Bell traps (see right) were considered old-fashioned and unsanitary by the turn of the century, but were obviously still used, at least as a temporary way to cap the top of a sewer pipe yet still have it usable. (For a thorough, if somewhat disgusting, discussion of Edwardian plumbing, see: "Sanitary House Drainage, Its Principle and Practice;" Coleman, T.E.; Spon & Chamberlain, New York, 1896, available on-line at Google Books.)
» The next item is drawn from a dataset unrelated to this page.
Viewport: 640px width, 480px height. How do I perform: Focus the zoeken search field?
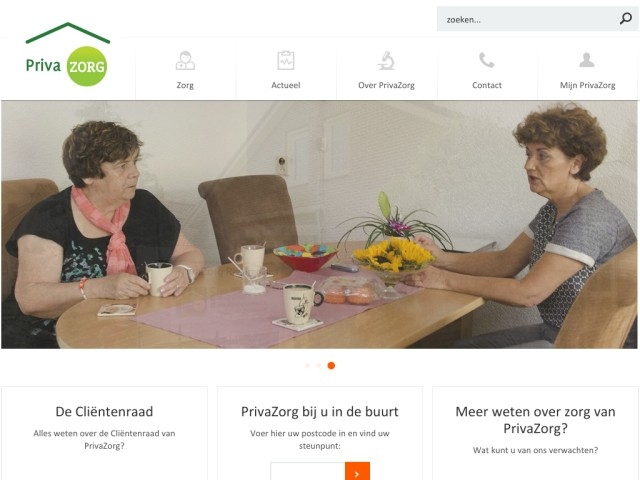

A "slop-hopper" (also called a "slop-sink") was a place to dump the contents of chamber pots or bedpans and had the two elements considered essential for modern, sanitary plumbing: a water barrier between the sewer and the house to keep down odors, and a tank of some sort to hold water used for the flush. The "hopper" was what we call the toilet bowl today.
Joseph Budde was a top West Coast manufacturer of toilets (specifically, "water closets, slop, waste and surface hoppers") in San Francisco and an early innovator, with an 1882 patent for a "hopper closet," shown at left.
A description of Budde's shop can be found in "Master Hands in the Affairs of the Pacific Coast" (Western Historical and Publishing Co.; San Francisco, 1892). At his factory/showroom at 575 Mission, customers could view his line of water closets, including models named the "Golden Gate," the "Pioneer of '49," and the "Cliff Stream."